Хотя кому нужны мои обращения. Глупо обращаться к читателю, которого нет. Пишу и… зачеркиваю.
Закрываю книжку, не запомнив страницы, где всё это писал. Из пометок на полях журнала мои воспоминания давно уже переросли в рассказы, не умещающиеся и на нескольких страницах карманного формата. Но сейчас я лишь зря трачу время, вымучивая из себя слова и мысли, а тем временем машина остывает. Двигатель уже не заводится, блок, который мне настрого запретили даже трогать, когда показывали, как пользоваться всеми приблудами, выглядит как-то необычно — металл корпуса будто вдавлен вовнутрь непонятной силой. Рычажки и переключатели не откликаются, сколько не щёлкай.
— Всё, — говорю. — Сдох.
Наверное, я забрался слишком далеко. Вокруг только темнеющий в сумерках лес и вездесущий осенний холод. Со стоном выползаю из машины и хлопаю дверью. Ботинки утопают в сырых опавших листьях, на тугую шнуровку мгновенно налипает мелкий лесной мусор и колючки.

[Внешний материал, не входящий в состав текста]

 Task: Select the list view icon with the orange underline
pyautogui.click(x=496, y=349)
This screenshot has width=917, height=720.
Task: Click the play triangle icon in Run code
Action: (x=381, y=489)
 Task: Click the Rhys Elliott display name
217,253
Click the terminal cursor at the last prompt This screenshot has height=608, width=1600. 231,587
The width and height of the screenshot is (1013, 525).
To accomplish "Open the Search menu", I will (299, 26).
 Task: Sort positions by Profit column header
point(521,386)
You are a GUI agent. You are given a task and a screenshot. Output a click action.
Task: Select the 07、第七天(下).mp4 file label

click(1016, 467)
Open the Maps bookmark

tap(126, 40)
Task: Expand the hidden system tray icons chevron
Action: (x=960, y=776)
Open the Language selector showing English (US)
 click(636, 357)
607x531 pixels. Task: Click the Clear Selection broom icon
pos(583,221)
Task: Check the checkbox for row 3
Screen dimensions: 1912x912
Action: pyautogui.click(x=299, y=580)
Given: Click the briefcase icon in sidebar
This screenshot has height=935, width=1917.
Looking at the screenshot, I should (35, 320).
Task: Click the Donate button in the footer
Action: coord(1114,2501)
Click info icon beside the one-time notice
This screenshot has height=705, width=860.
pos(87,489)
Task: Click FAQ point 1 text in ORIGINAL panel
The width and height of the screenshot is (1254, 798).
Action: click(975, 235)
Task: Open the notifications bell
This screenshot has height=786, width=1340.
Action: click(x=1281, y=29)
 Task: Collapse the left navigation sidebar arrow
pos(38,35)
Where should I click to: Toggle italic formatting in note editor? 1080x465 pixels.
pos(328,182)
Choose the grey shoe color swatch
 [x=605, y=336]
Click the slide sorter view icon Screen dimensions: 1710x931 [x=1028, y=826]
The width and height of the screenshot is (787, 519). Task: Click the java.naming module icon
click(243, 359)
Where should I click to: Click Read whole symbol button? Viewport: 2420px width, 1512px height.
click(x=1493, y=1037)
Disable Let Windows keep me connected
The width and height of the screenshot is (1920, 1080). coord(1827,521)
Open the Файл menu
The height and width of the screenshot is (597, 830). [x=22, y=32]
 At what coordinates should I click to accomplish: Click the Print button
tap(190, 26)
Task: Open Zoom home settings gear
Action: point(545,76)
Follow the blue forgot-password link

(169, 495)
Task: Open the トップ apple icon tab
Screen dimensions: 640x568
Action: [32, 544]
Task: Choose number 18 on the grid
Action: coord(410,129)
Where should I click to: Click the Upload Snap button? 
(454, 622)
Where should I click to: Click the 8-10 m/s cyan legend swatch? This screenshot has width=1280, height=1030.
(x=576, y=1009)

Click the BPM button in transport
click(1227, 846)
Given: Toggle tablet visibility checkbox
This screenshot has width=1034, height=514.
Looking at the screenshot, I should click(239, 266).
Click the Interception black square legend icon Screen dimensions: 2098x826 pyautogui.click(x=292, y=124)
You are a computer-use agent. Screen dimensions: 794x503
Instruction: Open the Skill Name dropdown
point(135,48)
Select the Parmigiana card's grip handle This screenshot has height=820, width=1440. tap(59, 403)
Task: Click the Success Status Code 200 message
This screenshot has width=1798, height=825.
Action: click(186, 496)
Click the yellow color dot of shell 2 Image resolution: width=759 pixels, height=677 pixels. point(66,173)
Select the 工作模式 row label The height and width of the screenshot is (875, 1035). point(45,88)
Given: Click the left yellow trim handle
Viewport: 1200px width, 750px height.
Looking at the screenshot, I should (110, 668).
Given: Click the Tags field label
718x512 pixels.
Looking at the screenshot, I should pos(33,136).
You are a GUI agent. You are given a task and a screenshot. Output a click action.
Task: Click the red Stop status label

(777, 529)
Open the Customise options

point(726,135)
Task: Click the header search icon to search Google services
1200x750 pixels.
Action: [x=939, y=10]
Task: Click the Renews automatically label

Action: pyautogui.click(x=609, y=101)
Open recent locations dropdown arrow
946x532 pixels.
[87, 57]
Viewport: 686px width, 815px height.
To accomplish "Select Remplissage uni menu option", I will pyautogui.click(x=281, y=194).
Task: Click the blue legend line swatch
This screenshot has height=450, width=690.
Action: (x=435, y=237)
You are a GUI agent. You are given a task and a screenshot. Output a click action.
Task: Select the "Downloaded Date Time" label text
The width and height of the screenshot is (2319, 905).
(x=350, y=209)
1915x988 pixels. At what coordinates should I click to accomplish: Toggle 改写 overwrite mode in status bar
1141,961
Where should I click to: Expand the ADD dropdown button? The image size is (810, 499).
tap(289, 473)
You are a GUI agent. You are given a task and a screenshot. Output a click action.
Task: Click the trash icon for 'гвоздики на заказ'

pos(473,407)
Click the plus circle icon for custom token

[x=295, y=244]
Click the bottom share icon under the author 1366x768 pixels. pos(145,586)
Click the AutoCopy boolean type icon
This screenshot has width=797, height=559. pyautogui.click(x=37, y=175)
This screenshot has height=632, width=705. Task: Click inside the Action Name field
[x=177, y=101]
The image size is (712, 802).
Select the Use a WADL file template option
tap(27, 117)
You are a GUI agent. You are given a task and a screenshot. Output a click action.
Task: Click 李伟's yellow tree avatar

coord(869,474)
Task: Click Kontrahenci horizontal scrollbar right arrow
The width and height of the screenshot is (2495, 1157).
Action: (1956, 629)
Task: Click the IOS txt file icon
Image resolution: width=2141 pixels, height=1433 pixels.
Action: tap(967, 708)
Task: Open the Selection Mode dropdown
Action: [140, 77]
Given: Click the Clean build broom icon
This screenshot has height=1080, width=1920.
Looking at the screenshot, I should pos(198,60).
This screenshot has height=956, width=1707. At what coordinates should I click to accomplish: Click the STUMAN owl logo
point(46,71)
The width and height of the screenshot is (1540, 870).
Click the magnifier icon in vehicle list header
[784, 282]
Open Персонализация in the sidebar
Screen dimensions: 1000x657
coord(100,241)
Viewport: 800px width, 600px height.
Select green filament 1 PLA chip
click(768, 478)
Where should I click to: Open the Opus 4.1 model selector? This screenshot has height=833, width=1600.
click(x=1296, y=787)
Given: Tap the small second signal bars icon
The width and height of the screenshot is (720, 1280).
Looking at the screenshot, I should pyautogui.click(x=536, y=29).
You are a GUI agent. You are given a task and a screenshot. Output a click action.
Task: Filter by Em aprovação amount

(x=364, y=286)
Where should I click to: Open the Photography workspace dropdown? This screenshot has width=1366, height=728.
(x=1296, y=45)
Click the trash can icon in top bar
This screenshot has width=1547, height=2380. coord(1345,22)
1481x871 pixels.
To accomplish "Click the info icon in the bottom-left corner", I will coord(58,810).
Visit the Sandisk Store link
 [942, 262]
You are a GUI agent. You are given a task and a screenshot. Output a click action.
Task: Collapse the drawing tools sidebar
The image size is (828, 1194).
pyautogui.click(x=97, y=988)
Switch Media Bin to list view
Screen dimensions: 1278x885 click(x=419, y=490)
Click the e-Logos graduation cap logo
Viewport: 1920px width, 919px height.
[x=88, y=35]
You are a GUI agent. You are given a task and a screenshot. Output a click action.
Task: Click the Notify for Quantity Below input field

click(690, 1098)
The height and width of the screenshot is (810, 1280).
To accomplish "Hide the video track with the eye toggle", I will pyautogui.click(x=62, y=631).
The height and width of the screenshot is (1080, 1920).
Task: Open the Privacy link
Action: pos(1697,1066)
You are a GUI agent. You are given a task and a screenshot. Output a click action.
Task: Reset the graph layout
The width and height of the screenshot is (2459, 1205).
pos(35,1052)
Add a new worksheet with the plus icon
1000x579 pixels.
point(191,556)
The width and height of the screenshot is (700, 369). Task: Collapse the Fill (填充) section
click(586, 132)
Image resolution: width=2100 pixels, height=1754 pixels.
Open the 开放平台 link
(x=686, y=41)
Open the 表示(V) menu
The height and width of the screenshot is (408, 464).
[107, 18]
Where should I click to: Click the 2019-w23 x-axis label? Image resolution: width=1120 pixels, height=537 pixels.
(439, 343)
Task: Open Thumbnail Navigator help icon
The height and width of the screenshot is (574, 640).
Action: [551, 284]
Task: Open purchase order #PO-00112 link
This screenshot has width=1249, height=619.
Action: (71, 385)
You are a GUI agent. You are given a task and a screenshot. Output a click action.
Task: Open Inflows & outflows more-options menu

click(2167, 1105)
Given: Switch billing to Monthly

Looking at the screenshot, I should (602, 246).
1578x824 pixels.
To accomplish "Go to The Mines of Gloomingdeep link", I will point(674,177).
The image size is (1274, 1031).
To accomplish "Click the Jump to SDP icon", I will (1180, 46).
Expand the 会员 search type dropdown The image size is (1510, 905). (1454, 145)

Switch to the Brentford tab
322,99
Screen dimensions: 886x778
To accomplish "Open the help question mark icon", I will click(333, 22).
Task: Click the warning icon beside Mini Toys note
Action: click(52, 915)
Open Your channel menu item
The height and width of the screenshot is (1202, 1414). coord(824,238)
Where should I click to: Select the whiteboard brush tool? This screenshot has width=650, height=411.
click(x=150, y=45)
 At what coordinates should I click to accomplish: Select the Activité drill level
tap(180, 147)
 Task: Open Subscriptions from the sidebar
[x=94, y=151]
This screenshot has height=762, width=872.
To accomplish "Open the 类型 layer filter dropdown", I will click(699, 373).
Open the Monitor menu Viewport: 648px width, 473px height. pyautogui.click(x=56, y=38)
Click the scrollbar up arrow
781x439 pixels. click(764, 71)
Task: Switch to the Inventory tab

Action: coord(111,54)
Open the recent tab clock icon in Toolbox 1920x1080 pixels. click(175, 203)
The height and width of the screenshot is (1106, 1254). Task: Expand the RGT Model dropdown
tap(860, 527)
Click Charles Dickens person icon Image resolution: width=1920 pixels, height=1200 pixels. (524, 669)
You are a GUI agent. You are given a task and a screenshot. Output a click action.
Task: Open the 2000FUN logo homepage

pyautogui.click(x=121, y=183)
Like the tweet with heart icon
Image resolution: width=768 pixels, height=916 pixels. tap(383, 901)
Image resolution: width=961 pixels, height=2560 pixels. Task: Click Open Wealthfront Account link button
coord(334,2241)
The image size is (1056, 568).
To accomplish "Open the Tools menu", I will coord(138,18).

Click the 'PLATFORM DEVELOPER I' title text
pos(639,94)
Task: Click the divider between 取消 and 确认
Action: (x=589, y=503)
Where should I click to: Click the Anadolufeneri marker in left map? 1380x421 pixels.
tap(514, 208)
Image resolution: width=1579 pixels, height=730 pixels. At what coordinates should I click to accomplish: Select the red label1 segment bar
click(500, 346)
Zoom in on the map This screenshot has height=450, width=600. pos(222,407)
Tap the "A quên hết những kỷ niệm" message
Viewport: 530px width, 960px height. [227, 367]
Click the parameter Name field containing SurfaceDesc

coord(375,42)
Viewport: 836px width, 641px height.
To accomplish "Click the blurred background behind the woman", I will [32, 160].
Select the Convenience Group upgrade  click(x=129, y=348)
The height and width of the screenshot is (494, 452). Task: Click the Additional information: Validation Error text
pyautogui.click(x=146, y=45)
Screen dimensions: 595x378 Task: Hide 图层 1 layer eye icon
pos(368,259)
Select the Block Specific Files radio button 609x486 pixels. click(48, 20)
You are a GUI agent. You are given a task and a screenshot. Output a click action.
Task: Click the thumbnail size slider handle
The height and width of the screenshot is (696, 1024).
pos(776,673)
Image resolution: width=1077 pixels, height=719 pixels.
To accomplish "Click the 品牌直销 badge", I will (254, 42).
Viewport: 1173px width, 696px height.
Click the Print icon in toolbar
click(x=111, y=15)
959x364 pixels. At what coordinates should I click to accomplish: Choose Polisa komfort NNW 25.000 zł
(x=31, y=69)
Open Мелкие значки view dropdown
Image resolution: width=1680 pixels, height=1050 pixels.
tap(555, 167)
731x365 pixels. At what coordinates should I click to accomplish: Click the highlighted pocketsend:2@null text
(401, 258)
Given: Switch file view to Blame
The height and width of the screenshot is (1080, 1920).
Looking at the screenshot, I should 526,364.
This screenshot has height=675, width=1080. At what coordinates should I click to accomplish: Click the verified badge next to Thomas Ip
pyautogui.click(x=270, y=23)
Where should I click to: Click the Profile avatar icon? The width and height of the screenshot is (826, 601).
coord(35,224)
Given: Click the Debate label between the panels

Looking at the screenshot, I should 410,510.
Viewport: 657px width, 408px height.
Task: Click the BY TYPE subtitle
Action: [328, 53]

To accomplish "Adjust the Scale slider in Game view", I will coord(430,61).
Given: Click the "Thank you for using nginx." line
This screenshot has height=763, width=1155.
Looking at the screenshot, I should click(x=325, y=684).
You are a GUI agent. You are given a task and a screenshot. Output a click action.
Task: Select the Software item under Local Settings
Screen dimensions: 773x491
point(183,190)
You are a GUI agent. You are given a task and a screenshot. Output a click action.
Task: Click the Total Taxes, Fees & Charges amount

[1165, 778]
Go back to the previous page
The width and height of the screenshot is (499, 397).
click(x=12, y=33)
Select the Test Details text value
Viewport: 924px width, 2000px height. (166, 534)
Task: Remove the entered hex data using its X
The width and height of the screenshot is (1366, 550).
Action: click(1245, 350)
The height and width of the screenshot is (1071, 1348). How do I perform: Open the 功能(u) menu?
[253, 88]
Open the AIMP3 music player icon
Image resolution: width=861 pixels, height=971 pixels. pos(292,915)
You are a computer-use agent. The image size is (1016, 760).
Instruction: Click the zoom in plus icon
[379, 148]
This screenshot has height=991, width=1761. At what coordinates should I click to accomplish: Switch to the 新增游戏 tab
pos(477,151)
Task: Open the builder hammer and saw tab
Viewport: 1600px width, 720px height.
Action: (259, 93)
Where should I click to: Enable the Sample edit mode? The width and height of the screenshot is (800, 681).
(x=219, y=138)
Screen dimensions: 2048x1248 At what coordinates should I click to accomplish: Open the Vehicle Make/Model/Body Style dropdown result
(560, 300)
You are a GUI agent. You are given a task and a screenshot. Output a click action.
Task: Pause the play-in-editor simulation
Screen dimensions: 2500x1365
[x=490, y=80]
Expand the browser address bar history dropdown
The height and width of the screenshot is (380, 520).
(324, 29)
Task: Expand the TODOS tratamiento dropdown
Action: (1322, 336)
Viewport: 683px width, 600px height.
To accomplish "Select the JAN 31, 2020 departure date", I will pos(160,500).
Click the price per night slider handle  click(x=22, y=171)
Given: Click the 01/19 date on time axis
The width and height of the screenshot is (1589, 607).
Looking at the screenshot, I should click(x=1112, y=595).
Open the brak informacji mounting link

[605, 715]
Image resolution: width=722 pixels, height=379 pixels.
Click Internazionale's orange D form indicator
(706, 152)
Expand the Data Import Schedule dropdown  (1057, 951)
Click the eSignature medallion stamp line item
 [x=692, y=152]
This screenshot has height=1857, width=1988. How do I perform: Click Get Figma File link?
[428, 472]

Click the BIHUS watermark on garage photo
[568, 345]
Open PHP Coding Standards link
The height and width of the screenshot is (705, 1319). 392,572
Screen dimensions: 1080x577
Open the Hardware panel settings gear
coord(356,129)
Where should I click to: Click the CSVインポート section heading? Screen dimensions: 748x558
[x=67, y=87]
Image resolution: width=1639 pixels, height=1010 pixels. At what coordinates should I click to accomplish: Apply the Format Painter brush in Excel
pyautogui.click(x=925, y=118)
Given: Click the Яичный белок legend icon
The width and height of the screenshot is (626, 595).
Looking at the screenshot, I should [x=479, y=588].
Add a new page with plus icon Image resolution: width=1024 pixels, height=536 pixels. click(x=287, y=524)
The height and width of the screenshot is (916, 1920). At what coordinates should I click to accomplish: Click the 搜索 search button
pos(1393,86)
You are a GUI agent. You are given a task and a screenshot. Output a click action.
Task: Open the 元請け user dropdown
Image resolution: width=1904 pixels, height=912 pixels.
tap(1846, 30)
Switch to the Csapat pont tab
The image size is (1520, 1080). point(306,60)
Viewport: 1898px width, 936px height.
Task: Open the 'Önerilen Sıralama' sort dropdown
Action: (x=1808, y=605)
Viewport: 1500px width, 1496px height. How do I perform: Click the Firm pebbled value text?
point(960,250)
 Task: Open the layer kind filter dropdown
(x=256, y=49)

Ничего и никого, на многие километры вокруг. А ведь должен был прыгнуть в какую-то деревушку, но снова промахнулся. И видимо, в последний раз имею право пнуть развалюшку по колесу, сетуя на неудачный прыжок. Пинаю и бреду куда-то вглубь леса, выхватывая из тишины смутные звуки бегущей воды.
— Направляющему механизму хана, а я здесь совсем один и нет больше никого, кто мог бы мне помочь, — глубокомысленно изрекаю, глядя на свое отражение в запруде у ручейка, больше похожей на лужу, покрытую тонкой корочкой льда. Только тот ручей звенит поблизости, да и он теряется где-то недалеко, наверное, уходит под землю. Но если стоять рядом, здесь, у запруды, разбавляет мёртвую тишину. Ни птиц вокруг, ни зверей. Или, быть может, я просто разучился их слышать. Звук собственного голоса успокаивает, убивает ощущение одиночества, потому не молчу. Не могу молчать, иначе с непривычки можно и сойти с ума. Опускаюсь на корточки у воды, снимаю перчатки, ловлю пальцами давно забытое ощущение — струйки ледяной воды по горячей коже. Говорю тихо, будто сам себя убаюкиваю.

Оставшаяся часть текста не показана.